Jain believes banks remain among the more attractive sectors given their valuations and the long-term expansion of India's economy. Despite absorbing considerable foreign selling in recent years, he said the sector's fundamentals remain healthy.
He also expressed optimism towards pharmaceuticals while noting that consumer businesses are currently witnessing slower growth, even though valuations have become more reasonable.
Drawing a distinction between emerging and mature industries, Jain observed that well-managed market leaders often grow faster than smaller companies operating within the same sector, although young industries naturally create opportunities for smaller businesses during their early stages.
India's Structural Growth Story
Throughout the discussion, Jain remained optimistic about India's long-term economic prospects. He pointed to the country's favourable demographics, expanding working-age population, improving infrastructure and continued policy reforms as key structural advantages.
India's progress in roads, ports, airports, banking infrastructure and digital payments, along with initiatives such as production-linked incentive schemes, have strengthened the country's manufacturing and investment ecosystem.
Law asked whether India could sustain strong economic growth over the coming decades. Jain believes the country's nominal GDP growth is likely to remain robust, supported by rising household incomes and relatively low penetration across several consumption categories, including automobiles and consumer durables.
Rather than expecting extraordinary growth every year, he suggested investors should focus on India's ability to deliver steady and sustainable expansion over long periods.
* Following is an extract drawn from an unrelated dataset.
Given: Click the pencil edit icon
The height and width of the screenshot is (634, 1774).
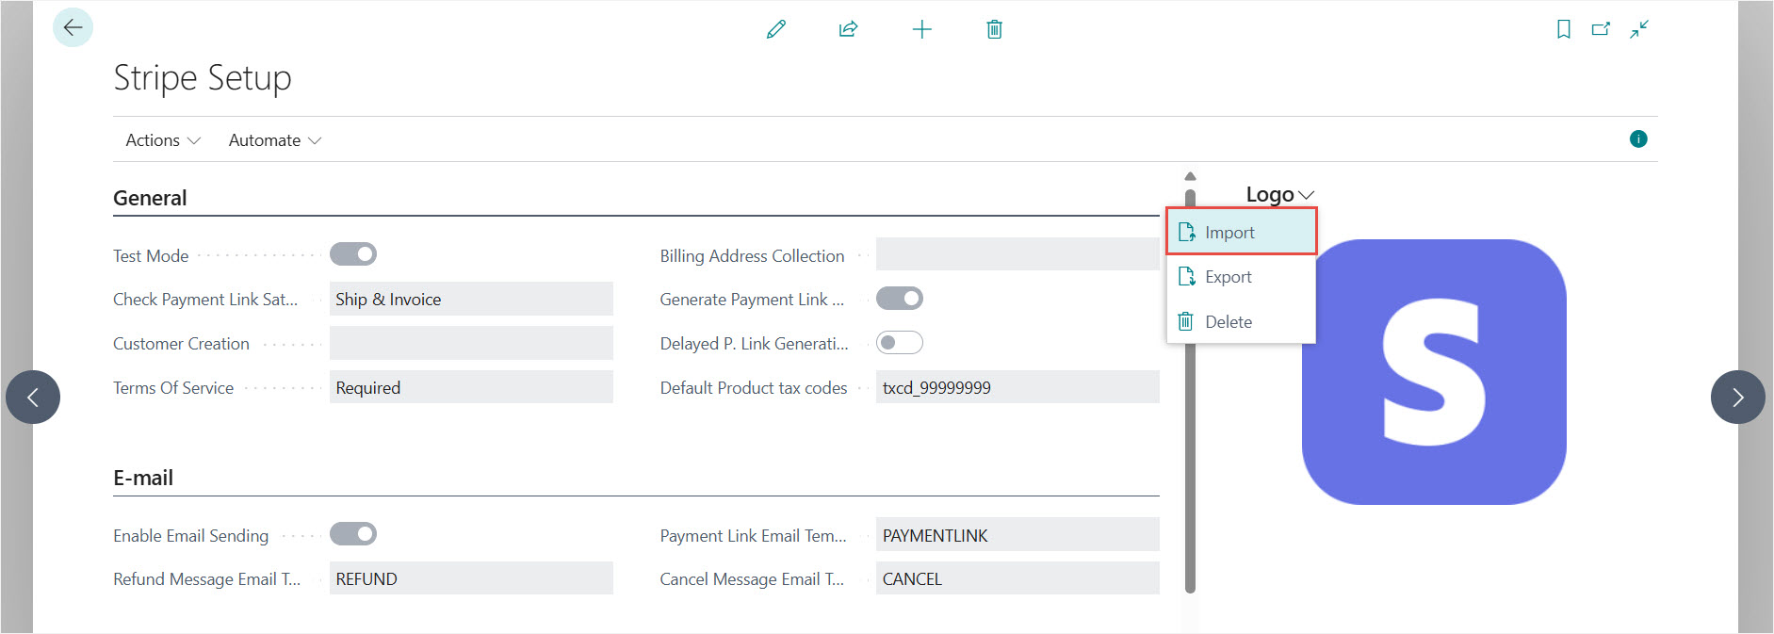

Wealth, Humility and Personal Values
Towards the end of the conversation, Law shifted the discussion from markets to personal philosophy, asking Jain how he has remained grounded despite decades of success.
Jain credited his upbringing and the principles of Jain philosophy for shaping his outlook.
He believes prosperity and happiness are not always directly connected and that managing one's expectations is often more important than pursuing unlimited wealth.
He also expressed caution about excessive dependence on social media, suggesting that while access to information has increased significantly, genuine knowledge and thoughtful decision-making remain far more valuable.
Reflecting on India's broader social transformation, Jain noted that rising incomes among blue-collar workers are improving quality of life and creating more balanced economic opportunities across the country.
A Long-Term Perspective
The conversation consistently returned to one central message: successful investing is less about predicting the next market move and more about remaining disciplined through market cycles.
For Jain, India's markets have matured alongside its investors. Domestic participation has strengthened market resilience, structural economic drivers remain intact and long-term wealth creation continues to favour those willing to stay invested with patience rather than react to short-term volatility.
As India's financial markets continue to deepen, Jain believes disciplined asset allocation, realistic expectations and faith in the country's long-term growth story will remain the foundations of successful investing.